Working hypothesis

Nursing was supposed to be my life-long pursuit and career and passion. I invested years of training, tens of thousands of dollars, and long hours of ethical thinking, meta-analysis, and professional inquiry to that pursuit. Writing was supposed to be nothing more than a side item, a serious hobby. Oh, I dedicated an inordinate amount of time to it even before my heart broke, but it was never meant to put food on the proverbial table. It was my passion and my joy, NOT my career. Pleasure, not business, and despite the fact that I have been actually working toward becoming a professional quality writer for years, I never intended to become a professional.

Having been forced by circumstances beyond my control to give up my first choice profession has been both fortunate and unfortunate for me. It is certainly giving me more time to focus on family and writing, but it has also left me with no reason to get out of my pajamas 6 days a week, which is far from my definition of healthy and active living.

My options are certainly limited by my health – I cannot drive, I cannot face the daily stress of the corporate life, I cannot in good conscience trust my body to do the work my mind and heart led me to do as a nurse.
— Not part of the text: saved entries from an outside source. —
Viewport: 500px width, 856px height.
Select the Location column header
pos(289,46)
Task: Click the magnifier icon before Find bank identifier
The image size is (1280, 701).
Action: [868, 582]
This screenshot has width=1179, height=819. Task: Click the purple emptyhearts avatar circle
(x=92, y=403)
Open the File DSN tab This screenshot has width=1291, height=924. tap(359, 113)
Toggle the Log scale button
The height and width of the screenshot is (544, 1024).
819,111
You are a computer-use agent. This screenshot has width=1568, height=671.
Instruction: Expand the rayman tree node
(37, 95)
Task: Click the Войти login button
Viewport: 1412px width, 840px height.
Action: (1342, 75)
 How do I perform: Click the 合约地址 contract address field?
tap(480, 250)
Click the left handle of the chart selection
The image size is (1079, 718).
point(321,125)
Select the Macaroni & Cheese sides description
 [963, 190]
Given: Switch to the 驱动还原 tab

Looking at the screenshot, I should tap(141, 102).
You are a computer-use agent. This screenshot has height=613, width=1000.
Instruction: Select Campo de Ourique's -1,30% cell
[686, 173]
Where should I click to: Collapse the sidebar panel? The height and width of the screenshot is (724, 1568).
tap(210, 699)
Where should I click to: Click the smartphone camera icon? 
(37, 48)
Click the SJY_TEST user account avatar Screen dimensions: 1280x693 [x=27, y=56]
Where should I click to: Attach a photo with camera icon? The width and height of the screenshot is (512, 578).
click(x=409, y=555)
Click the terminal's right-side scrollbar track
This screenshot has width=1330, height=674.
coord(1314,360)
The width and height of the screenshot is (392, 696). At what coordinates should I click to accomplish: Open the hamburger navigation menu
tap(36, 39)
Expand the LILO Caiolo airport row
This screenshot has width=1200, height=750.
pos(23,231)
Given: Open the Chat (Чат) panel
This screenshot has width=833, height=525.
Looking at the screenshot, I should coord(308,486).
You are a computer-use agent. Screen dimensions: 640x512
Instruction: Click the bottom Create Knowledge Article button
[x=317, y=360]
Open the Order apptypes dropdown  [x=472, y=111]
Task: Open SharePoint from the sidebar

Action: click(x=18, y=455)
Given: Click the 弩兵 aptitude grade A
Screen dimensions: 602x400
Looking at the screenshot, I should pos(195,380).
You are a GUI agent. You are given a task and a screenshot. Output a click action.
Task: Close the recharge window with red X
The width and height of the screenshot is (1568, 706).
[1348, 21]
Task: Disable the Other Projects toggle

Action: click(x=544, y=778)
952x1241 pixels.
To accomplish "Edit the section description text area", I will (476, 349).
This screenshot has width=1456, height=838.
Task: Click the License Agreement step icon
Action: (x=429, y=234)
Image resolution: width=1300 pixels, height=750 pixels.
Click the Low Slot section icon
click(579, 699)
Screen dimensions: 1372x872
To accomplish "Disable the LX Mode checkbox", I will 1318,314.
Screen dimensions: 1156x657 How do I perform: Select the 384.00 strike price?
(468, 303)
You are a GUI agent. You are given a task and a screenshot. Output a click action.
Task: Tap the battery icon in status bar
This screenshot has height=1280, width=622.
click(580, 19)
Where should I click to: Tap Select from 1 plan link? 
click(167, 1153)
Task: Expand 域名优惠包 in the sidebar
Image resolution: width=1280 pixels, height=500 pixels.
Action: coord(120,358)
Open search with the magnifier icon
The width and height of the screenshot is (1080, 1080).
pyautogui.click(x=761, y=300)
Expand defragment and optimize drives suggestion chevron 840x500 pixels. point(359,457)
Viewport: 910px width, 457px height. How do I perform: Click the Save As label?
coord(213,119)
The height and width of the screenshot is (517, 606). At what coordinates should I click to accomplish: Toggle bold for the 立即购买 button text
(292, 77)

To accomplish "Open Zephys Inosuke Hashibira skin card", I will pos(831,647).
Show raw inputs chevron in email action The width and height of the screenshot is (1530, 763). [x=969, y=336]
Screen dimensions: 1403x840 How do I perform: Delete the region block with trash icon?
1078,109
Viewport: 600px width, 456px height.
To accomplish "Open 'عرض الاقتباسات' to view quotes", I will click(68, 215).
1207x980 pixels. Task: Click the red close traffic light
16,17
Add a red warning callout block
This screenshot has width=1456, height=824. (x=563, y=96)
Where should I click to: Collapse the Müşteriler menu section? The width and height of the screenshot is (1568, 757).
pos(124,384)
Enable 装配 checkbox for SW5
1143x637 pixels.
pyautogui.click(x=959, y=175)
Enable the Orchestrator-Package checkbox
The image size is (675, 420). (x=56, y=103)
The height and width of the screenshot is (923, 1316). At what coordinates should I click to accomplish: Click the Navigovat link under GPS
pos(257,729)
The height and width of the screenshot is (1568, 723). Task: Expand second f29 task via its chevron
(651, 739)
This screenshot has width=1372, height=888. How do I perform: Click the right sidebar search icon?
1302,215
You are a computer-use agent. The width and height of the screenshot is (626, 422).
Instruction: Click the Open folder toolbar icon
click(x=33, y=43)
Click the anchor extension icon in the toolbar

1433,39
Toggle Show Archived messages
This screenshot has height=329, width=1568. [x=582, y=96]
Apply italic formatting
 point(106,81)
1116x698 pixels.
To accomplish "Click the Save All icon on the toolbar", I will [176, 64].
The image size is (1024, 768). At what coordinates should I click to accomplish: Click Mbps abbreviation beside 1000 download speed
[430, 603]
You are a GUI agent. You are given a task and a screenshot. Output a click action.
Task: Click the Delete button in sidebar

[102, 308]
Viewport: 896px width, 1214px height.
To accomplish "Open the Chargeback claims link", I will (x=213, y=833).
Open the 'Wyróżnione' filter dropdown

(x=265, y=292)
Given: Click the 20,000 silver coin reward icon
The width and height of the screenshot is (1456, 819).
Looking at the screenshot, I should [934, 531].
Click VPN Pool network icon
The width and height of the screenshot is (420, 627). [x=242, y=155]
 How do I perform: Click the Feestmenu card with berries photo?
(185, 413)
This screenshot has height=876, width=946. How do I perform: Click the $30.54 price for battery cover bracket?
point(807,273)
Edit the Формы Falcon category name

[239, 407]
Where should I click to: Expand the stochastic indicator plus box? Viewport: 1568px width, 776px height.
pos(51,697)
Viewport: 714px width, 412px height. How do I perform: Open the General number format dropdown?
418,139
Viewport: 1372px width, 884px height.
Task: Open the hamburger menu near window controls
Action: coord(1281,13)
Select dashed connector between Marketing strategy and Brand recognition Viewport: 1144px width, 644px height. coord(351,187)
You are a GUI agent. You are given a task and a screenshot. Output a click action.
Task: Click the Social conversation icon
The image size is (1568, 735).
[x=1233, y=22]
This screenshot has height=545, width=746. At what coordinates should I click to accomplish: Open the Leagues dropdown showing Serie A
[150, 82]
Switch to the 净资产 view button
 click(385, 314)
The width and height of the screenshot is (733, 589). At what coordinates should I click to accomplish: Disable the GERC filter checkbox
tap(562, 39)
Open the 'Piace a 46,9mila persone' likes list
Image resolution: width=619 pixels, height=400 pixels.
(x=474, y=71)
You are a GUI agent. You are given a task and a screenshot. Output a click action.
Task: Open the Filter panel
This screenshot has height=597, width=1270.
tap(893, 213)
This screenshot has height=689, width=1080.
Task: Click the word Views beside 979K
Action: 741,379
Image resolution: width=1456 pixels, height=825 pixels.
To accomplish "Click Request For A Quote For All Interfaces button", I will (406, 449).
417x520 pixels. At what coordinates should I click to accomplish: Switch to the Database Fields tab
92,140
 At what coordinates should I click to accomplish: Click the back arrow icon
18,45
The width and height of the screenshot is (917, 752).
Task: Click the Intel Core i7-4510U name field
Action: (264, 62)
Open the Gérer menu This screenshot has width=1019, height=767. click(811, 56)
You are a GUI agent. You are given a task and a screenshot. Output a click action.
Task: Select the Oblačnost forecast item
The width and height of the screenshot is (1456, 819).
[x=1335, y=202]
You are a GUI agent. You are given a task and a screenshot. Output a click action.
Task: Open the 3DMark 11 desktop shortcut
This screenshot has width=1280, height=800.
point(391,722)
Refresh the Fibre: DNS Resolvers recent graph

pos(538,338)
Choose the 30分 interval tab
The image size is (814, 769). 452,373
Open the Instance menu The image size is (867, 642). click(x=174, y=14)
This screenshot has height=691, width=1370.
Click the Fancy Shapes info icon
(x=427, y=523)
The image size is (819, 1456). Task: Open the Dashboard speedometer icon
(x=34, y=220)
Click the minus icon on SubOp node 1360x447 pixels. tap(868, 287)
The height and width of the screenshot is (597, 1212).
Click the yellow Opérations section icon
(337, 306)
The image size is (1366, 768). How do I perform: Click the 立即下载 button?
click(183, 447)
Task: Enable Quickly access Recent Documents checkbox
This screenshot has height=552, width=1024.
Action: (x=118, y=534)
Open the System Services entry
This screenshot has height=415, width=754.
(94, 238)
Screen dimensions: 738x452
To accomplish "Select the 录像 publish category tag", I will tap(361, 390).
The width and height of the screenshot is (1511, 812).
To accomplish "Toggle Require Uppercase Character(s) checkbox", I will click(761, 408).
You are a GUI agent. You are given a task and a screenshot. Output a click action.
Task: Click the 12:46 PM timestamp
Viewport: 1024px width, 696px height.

Most people find a career to fall back on while they’re waiting for their big break into publishing, but I was the polar opposite. I took writing as seriously as anyone, but perhaps it was always meant to be my fall-back – the thing I would do when my body gave out (well into my 70’s, I imagined), and I could no longer do my chosen work.

Well, for the last few weeks, I’ve been experimenting with writing as work. It still hasn’t put any food, proverbially or otherwise, on my table. But I have been sitting down to do it for two rather short windows of time, at the same time every week day. I still don’t have the endurance to face even that sort of work for more than a few hours a day, but I’ve been treating them like a commitment. And so far, things are working out.

Today, I take a further step toward that end. I cleared off my desk. I polished it until it shined (which took me better than half an hour, with breaks). I removed every distracting thing from the environment. I poured myself a glass of green tea and put on my writing music. I turned on every lamp in the room. I told myself that people do not go to work in their pajamas. People do not go to work with bare feet. I sat down, wearing my nursing scrubs, with my nursing shoes on my feet – they were my uniform for the last five years, and so they remain.

This is not the corporate world, and my deadlines are my own. There is no stress here, to make my heart race and my head spin, but there is still work to be done.

In a moment, I will open my current project file and begin. Where it will take me, I do not yet know, but I do know that it feels rather good to finally be back to work.